▸ Listed entries:
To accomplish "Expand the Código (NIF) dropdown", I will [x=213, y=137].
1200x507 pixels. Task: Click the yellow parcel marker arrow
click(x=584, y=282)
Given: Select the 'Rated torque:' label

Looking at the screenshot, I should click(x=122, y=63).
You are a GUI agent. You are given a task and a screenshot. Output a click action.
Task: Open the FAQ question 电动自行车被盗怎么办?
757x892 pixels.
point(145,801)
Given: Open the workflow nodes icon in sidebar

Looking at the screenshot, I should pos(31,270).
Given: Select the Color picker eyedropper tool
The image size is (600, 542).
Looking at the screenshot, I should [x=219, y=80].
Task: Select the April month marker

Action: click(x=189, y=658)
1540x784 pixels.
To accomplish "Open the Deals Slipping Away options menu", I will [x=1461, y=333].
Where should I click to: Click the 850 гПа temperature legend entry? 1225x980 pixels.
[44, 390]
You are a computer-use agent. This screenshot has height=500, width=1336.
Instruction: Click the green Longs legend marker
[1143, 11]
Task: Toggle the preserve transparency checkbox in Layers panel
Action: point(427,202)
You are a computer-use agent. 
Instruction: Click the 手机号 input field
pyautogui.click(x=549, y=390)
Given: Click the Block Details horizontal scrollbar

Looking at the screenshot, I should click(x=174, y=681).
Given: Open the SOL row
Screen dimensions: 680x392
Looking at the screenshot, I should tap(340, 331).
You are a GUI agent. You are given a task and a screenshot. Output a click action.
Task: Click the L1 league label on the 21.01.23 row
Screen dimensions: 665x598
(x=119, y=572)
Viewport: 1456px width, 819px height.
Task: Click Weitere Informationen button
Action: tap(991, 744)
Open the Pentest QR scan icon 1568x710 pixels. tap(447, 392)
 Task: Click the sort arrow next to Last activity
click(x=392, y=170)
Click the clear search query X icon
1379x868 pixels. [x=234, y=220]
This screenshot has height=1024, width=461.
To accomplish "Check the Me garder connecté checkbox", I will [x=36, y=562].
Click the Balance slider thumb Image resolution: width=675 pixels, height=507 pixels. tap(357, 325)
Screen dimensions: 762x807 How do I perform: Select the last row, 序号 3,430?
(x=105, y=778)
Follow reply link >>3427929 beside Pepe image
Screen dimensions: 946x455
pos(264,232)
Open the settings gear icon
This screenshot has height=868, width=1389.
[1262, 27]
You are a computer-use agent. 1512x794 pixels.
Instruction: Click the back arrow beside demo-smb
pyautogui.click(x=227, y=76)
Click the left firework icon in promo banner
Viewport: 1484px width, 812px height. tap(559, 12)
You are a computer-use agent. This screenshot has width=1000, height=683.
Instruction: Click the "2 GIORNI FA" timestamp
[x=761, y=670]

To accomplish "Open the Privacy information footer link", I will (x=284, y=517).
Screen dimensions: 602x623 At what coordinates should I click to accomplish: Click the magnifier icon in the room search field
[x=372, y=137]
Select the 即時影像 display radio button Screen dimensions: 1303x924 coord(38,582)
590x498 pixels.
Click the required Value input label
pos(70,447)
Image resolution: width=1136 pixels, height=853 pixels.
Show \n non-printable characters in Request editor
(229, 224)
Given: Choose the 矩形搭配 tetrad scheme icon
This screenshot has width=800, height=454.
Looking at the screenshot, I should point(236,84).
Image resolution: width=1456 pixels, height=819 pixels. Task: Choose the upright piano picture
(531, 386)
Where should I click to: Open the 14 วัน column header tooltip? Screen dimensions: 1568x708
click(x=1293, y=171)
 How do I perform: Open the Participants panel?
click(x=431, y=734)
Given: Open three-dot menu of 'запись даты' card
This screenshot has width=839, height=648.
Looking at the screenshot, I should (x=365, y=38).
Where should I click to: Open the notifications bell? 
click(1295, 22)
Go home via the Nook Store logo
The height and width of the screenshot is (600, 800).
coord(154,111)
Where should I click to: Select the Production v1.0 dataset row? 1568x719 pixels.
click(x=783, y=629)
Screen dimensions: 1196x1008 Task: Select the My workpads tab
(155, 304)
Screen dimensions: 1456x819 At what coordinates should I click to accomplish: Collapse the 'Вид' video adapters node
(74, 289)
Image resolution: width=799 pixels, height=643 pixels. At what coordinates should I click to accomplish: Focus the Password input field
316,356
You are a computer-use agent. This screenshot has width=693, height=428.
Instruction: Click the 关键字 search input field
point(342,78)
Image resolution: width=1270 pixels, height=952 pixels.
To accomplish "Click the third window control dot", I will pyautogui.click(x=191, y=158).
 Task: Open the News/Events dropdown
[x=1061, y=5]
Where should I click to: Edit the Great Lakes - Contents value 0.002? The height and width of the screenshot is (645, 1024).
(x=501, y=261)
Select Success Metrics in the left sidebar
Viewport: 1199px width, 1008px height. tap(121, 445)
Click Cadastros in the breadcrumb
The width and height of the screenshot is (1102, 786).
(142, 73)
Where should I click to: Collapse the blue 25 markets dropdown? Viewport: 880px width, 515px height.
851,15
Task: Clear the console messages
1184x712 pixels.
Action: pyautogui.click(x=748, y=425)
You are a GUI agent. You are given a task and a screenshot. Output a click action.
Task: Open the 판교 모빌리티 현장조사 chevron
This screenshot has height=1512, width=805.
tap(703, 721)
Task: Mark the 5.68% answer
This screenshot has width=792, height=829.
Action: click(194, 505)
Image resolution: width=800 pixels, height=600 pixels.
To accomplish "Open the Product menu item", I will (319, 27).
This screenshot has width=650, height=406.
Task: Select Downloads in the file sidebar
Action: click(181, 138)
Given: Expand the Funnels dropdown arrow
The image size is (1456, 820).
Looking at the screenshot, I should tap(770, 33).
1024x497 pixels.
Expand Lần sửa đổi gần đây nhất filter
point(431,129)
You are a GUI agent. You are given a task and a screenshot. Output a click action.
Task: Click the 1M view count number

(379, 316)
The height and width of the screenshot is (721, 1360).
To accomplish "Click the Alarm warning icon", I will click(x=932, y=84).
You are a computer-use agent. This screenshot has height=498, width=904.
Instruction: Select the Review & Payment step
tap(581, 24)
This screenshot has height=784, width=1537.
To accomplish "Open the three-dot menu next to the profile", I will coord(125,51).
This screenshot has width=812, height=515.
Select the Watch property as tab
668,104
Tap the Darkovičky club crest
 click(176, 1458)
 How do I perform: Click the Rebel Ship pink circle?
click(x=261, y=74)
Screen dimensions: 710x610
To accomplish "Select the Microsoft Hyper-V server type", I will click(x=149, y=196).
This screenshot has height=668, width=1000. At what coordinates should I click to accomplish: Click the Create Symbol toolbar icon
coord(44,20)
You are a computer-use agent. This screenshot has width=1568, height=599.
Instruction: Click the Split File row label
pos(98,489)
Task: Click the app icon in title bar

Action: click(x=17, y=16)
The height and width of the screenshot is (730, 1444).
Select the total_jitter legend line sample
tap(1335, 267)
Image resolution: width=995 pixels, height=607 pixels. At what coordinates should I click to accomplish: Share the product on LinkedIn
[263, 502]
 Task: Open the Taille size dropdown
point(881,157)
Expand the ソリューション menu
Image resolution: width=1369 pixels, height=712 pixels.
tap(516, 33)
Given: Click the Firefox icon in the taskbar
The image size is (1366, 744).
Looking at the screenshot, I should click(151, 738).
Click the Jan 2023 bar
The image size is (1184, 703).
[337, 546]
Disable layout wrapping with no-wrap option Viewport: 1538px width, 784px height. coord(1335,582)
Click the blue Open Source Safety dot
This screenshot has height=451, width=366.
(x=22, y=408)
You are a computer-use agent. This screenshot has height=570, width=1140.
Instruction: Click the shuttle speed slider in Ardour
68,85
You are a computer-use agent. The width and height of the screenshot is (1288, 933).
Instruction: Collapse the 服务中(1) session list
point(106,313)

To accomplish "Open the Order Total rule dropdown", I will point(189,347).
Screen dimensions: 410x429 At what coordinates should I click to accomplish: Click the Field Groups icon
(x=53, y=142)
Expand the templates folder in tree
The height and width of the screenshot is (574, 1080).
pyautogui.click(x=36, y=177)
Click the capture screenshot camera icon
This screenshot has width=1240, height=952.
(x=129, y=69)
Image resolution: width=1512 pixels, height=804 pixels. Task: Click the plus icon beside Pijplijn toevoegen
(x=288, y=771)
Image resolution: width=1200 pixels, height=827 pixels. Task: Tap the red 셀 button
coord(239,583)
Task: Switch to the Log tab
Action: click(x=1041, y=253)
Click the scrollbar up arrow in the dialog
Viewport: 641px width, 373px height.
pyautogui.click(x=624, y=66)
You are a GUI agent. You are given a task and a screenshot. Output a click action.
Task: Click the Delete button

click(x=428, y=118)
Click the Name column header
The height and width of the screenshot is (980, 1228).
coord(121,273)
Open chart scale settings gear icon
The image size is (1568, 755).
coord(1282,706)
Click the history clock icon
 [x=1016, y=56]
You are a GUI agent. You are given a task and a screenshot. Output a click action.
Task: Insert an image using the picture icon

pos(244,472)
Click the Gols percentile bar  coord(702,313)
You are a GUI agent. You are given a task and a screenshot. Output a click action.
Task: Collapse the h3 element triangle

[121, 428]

▸ Given task: Convert everything from the line containing "Screen dimensions: 710x610" down to the line containing "(x=129, y=69)", both included, into a JSON list of strings with one string per line and blank lines omitted.

▸ Solved problem:
[
  "Screen dimensions: 710x610",
  "To accomplish \"Select the Microsoft Hyper-V server type\", I will click(x=149, y=196).",
  "This screenshot has height=668, width=1000. At what coordinates should I click to accomplish: Click the Create Symbol toolbar icon",
  "coord(44,20)",
  "You are a computer-use agent. This screenshot has width=1568, height=599.",
  "Instruction: Click the Split File row label",
  "pos(98,489)",
  "Task: Click the app icon in title bar",
  "Action: click(x=17, y=16)",
  "The height and width of the screenshot is (730, 1444).",
  "Select the total_jitter legend line sample",
  "tap(1335, 267)",
  "Image resolution: width=995 pixels, height=607 pixels. At what coordinates should I click to accomplish: Share the product on LinkedIn",
  "[263, 502]",
  " Task: Open the Taille size dropdown",
  "point(881,157)",
  "Expand the ソリューション menu",
  "Image resolution: width=1369 pixels, height=712 pixels.",
  "tap(516, 33)",
  "Given: Click the Firefox icon in the taskbar",
  "The image size is (1366, 744).",
  "Looking at the screenshot, I should click(151, 738).",
  "Click the Jan 2023 bar",
  "The image size is (1184, 703).",
  "[337, 546]",
  "Disable layout wrapping with no-wrap option Viewport: 1538px width, 784px height. coord(1335,582)",
  "Click the blue Open Source Safety dot",
  "This screenshot has height=451, width=366.",
  "(x=22, y=408)",
  "You are a computer-use agent. This screenshot has height=570, width=1140.",
  "Instruction: Click the shuttle speed slider in Ardour",
  "68,85",
  "You are a computer-use agent. The width and height of the screenshot is (1288, 933).",
  "Instruction: Collapse the 服务中(1) session list",
  "point(106,313)",
  "To accomplish \"Open the Order Total rule dropdown\", I will point(189,347).",
  "Screen dimensions: 410x429 At what coordinates should I click to accomplish: Click the Field Groups icon",
  "(x=53, y=142)",
  "Expand the templates folder in tree",
  "The height and width of the screenshot is (574, 1080).",
  "pyautogui.click(x=36, y=177)",
  "Click the capture screenshot camera icon",
  "This screenshot has width=1240, height=952.",
  "(x=129, y=69)"
]